Tasks to perform
a) According to the article on the International Association of Democratic Lawyers, where and in what year was the Association founded?
b) Please reproduce the passage of the article on the International Association of Democratic Lawyers from "International Association of" to "UNESCO and UNICEF.".
c) Pick up the article on the International Association of Democratic Lawyers after its last sentence and keep writing it.

International Association of Democratic Lawyers (IADL) is an international organization of left-wing and progressive jurists' associations with sections and members in 50 countries and territories. Along with facilitating contact and exchange of views between and among lawyers and lawyers' associations of all countries, the IADL works to conduct research on legal issues affecting human, political and economic rights, organizes international commissions of enquiry and conferences on legal and judicial concerns, and takes part in international legal observer missions. Through its activities the Association works as a recognized consultative organization with the United Nations through ECOSOC, UNESCO and UNICEF.

History
The Association was founded in Paris in 1946. The IADL soon became Communist-controlled and the United States became especially aggravated at IADL claims that they had documented proof of the US dropping poisoned mosquitos on North Koreans and mass-torturing civilians during the Korean War. René Cassin resigned his presidency of the organization as a result in 1951, and the US successfully lobbied France to expel the headquarters of what it considered a communist front from Paris. As a response, the Central Intelligence Agency started funding the International Commission of Jurists. Still in 1990 for example, the Soviet Union funded the organization with 100,000 US dollars.

Material provided

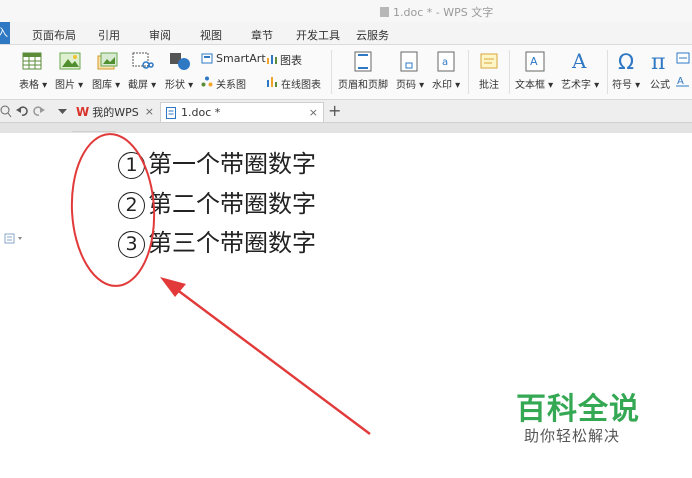 Image resolution: width=692 pixels, height=478 pixels. What do you see at coordinates (372, 35) in the screenshot?
I see `tab-cloud: 云服务` at bounding box center [372, 35].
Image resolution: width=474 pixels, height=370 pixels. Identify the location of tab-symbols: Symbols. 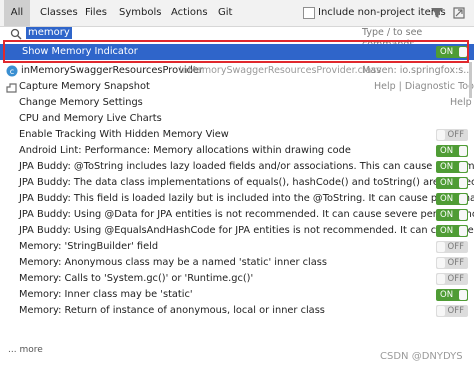
(140, 13).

Responses for each task
a) It was founded in Paris in 1946.

b)
International Association of Democratic Lawyers (IADL) is an international organization of left-wing and progressive jurists' associations with sections and members in 50 countries and territories. Along with facilitating contact and exchange of views between and among lawyers and lawyers' associations of all countries, the IADL works to conduct research on legal issues affecting human, political and economic rights, organizes international commissions of enquiry and conferences on legal and judicial concerns, and takes part in international legal observer missions. Through its activities the Association works as a recognized consultative organization with the United Nations through ECOSOC, UNESCO and UNICEF.

c)
From 1967 the IADL was one of the original NGOs accredited with Consultative II Status with ECOSOC and is represented at UNESCO and UNICEF. The Association is also a member of the Conference of NGOs (CONGO) of the United Nations.

Headquarters

International Headquarters – Rue Brialmont 21, B-1210, Brussels, Belgium

International Secretariat – Ito Bldg 2nd Floor, Yotsuya 1–2, Shinjuku-ku, 160–0004, Tokyo, Japan

Organization
The IADL is organized on the basis of institutional member organizations, regional and affiliated sections, groups and individual membership, representing about 200,000 members in all.

Institutional Members:
 Bangladesh – Democratic Lawyers Association of Bangladesh (DLAB)
 Belgium – Progress Lawyers Network As of 2010 it has offices in Antwerp and Brussels.
 Bulgaria – Union of Jurists in Bulgaria
 Cuba – Unión Nacional de Juristas de Cuba
 Finland – Suomen Demokraattiset Lakimiehet ()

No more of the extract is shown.